In this study of 40 healthy adult volunteers, recipients took a single dose of either a low or higher dose of the vaccine. These recipients were enrolled at the Walter Reed Army Institute of Research Clinical Trials Center. They were monitored for adverse reactions and evaluated at regular intervals for 48 weeks to track any immune responses. On a positive note, the vaccine seemed to induce strong, long-lasting immunity to the MARV glycoprotein, with 95 percent of participants showing healthy antibody response after vaccine and 70 percent holding steady for more than 48 weeks.

The vaccine candidate is known as cAd3-Marburg and was developed at NIAID’s Vaccine Research Center. It’s based on a modified chimpanzee adenovirus, cAd3, which could no longer replicate or infect cells but hosts a glycoprotein found on the surface of MARV as a target for inducing immune responses. While this was the first test for this method on MARV, the cAd3 vaccine platform has been previously used to produce solid safety profiles among investigational Ebola virus and Sudan virus vaccines.

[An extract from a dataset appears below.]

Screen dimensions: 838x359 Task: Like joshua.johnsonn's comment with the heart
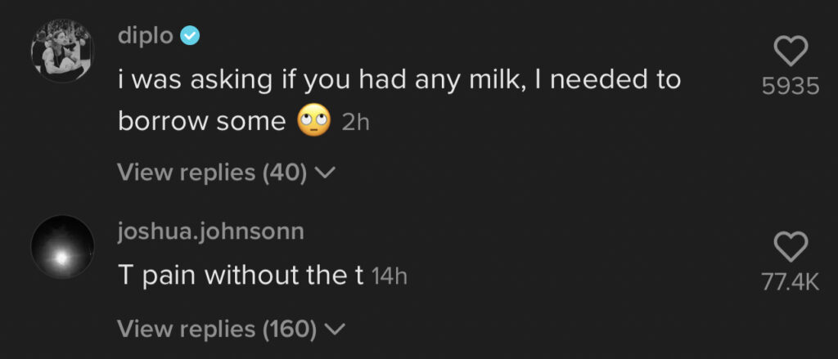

A single-dose vaccine for Marburg could be a massive win for areas of Africa in particular, where long-term protection could help quell outbreaks. So far, experimental vaccines have led to high efficacy and durable protection rates. As such, the possibilities presented by this testing of cAd3-Marburg have already led to plans for further trials in Ghana, Kenya, Uganda, and the United States.